The Wooroonooran Important Bird Area comprises some 5125 km^{2} of mainly forested land in the Wet Tropics of Queensland World Heritage Site, of Far North Queensland, Australia.

==Description==
The site encompasses the largest block of tropical rainforest in Australia, extending from just south of Port Douglas southwards past Cairns to Lucinda. It is dominated by the two granite massifs of Mounts Bartle Frere and Bellenden Ker, rising to about 1600 m and the highest peaks in northern Australia. Much of the area has previously been selectively logged, though the impact of such logging has been relatively minor and its ecological integrity remains largely intact. The site contains, or largely overlaps with, numerous protected areas, including the Barron Gorge, Danbulla, Dinden, Girringun, Japoon, Kirrama, Kuranda, Malaan, Mowbray, Murray Upper, Tully Gorge and Wooroonooran National Parks.

==Wildlife==
The site has been identified as an Important Bird Area (IBA) by BirdLife International because it supports a population of southern cassowaries.

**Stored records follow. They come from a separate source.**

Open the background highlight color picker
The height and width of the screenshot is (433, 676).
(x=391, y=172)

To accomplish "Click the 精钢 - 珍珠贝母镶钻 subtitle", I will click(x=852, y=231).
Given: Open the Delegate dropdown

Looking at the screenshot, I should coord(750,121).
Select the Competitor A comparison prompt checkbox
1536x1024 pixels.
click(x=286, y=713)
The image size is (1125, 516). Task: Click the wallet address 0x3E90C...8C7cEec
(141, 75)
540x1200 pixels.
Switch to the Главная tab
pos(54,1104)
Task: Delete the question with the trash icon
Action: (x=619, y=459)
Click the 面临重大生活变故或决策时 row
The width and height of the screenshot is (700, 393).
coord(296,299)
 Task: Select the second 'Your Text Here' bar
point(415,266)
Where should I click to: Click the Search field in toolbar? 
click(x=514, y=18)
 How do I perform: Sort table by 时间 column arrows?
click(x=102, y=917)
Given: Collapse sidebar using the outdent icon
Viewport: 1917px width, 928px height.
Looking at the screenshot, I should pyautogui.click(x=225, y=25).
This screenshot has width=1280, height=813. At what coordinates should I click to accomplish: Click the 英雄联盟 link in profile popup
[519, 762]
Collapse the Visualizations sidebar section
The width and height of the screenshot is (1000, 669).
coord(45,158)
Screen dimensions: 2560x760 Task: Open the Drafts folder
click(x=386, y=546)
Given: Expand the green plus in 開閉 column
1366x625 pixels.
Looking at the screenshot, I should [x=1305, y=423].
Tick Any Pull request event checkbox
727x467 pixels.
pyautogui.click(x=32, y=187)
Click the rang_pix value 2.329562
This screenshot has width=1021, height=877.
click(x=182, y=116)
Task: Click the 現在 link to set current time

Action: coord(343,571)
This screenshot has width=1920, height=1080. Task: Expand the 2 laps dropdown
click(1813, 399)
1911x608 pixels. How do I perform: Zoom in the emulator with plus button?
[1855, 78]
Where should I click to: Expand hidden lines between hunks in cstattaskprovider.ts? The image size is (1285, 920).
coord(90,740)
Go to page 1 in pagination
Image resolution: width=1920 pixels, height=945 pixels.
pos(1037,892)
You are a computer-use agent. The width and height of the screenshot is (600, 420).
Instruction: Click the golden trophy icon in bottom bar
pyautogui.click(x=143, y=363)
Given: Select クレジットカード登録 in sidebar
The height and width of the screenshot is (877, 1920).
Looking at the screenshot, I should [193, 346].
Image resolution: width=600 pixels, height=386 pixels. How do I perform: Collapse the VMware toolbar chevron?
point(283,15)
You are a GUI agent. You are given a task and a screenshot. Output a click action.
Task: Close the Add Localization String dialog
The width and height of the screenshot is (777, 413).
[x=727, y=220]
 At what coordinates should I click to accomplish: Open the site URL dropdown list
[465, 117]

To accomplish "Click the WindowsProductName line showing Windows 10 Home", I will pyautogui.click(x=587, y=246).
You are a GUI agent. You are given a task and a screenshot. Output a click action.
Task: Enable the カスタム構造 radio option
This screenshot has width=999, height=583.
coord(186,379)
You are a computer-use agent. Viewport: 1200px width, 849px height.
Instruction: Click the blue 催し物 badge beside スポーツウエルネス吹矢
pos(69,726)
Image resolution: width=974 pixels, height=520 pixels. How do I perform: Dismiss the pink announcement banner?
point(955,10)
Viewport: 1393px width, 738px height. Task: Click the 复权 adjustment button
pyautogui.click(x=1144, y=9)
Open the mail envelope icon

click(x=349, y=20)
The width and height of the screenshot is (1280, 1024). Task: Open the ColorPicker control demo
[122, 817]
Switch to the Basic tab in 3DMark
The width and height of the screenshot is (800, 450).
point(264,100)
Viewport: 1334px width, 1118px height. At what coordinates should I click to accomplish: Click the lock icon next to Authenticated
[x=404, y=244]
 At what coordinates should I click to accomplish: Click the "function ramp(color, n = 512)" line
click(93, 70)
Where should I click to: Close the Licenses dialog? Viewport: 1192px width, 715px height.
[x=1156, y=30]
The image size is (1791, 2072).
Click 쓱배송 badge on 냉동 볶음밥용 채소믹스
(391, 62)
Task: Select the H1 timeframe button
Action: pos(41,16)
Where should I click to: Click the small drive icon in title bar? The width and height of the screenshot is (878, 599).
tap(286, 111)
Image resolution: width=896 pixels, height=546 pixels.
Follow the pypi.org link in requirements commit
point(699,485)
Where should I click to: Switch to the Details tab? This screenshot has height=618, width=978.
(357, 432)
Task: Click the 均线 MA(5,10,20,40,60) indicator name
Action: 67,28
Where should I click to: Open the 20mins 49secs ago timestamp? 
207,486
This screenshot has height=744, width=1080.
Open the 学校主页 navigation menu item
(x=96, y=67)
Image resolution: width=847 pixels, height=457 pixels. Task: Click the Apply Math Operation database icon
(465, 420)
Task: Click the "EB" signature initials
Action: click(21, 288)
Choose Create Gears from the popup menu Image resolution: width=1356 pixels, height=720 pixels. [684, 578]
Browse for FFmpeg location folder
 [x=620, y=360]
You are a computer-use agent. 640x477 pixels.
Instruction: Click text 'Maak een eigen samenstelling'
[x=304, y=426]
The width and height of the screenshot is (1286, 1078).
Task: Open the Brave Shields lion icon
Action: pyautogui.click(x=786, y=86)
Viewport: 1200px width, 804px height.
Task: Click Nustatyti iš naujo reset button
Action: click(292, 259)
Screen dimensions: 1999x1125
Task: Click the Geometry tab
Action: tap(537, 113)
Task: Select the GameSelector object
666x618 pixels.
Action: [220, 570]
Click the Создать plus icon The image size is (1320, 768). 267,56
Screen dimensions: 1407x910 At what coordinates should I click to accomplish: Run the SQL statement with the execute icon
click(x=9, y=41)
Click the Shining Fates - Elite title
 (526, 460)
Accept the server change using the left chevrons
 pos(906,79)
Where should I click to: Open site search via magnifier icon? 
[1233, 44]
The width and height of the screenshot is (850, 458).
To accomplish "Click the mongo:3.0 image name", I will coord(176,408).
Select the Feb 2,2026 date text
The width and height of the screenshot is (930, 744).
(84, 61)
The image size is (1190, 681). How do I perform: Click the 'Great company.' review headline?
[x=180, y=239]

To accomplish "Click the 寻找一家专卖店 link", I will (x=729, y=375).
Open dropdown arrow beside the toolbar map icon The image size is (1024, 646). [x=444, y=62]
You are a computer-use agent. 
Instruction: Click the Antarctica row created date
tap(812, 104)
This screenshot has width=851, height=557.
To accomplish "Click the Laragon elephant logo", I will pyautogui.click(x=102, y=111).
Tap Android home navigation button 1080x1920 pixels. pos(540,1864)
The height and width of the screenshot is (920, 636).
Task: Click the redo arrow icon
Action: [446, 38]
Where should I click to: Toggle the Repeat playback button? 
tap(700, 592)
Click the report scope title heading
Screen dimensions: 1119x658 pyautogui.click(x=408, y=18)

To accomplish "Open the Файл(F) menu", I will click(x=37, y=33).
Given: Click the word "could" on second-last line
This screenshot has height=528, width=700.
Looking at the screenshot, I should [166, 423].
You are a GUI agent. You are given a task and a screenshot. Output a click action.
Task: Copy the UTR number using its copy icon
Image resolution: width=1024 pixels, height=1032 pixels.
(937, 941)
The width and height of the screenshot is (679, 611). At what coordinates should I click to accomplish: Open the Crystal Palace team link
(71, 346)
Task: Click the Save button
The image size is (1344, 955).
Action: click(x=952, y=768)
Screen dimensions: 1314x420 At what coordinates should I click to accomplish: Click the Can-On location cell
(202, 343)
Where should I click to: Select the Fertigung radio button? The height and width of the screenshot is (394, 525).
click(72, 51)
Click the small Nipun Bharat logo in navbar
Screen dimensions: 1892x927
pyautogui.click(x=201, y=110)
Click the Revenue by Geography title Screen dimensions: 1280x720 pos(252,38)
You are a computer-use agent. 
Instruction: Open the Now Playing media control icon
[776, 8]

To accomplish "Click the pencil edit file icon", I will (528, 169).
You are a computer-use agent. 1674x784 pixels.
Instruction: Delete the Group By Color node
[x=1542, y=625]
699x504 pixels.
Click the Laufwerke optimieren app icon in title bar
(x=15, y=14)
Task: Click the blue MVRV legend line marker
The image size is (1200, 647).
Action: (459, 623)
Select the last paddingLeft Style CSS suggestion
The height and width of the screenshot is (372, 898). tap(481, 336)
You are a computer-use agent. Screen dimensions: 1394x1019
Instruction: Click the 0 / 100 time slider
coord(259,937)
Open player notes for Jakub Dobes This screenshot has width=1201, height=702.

It also contains populations of tooth-billed and golden bowerbirds, lovely fairywrens, Macleay's, bridled and yellow-spotted honeyeaters, fernwrens, Atherton scrubwrens, mountain thornbills, chowchillas, Bower's shrike-thrushes, pied monarchs, Victoria's riflebirds and pale-yellow robins, all of which are endemic to the Queensland Wet Tropics. As well as the birds, the IBA is important for a range of locally endemic fauna including the green, Herbert River and lemur-like ringtail possums, Lumholtz's tree-kangaroo, the northern tinker and neglected frogs, and the bartle frere and stout barsided skinks.